Assigned task: Print the whole listing below exactly, skipping every picture.
Data under study: Begin
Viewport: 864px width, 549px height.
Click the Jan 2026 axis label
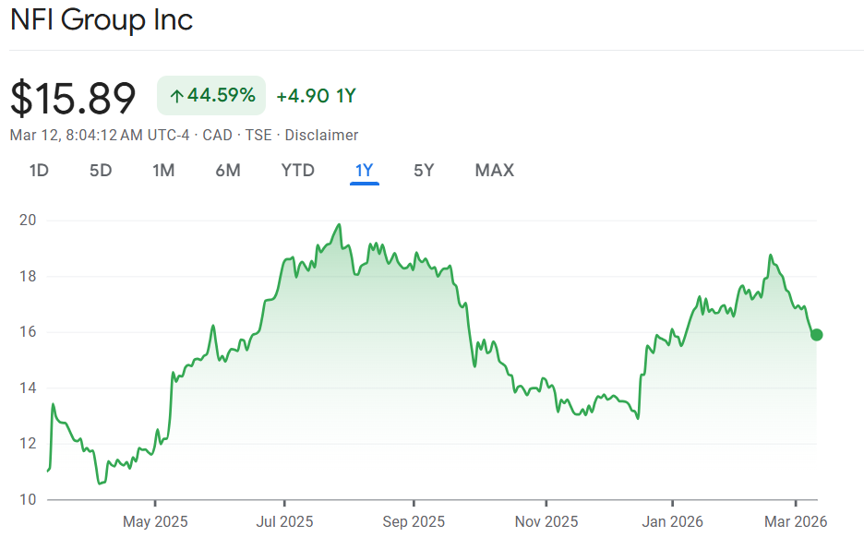pyautogui.click(x=672, y=522)
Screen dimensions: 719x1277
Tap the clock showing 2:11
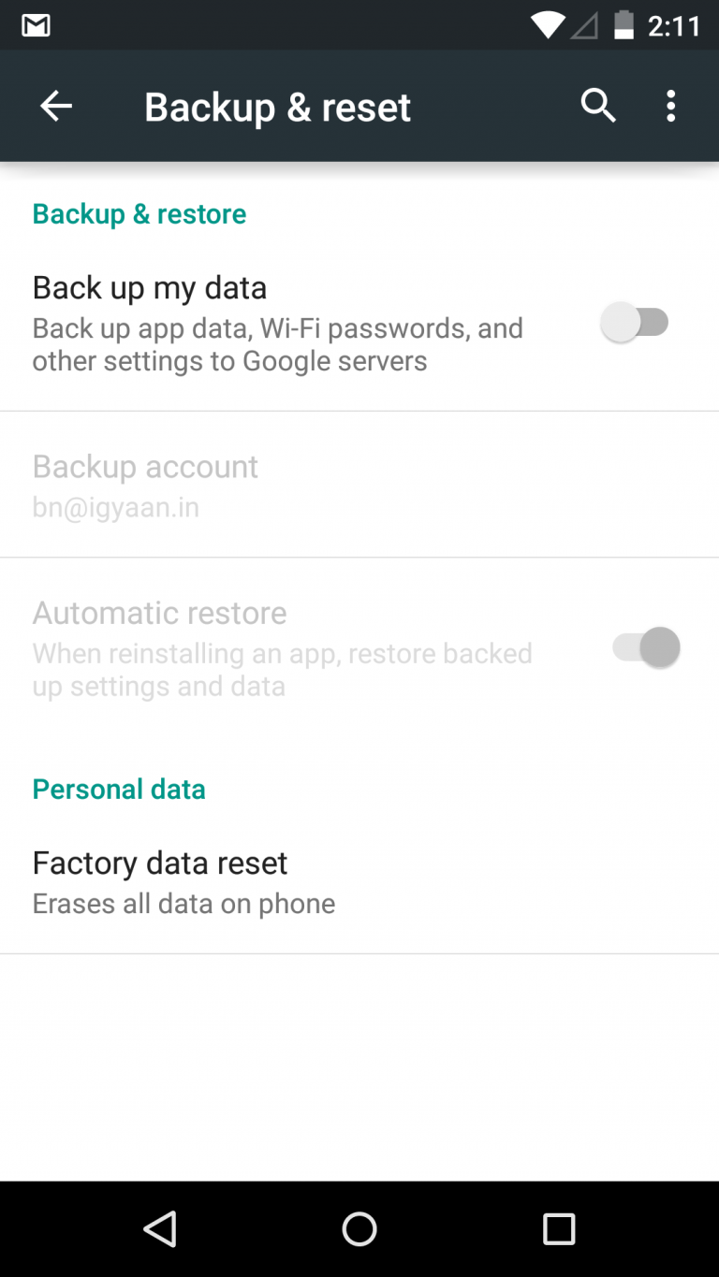click(674, 25)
Data under study: End
Task output:
Viewport: 864px width, 549px height.
Click the Jan 2026 axis label
pyautogui.click(x=672, y=522)
Screen dimensions: 719x1277
Tap the clock showing 2:11
click(674, 25)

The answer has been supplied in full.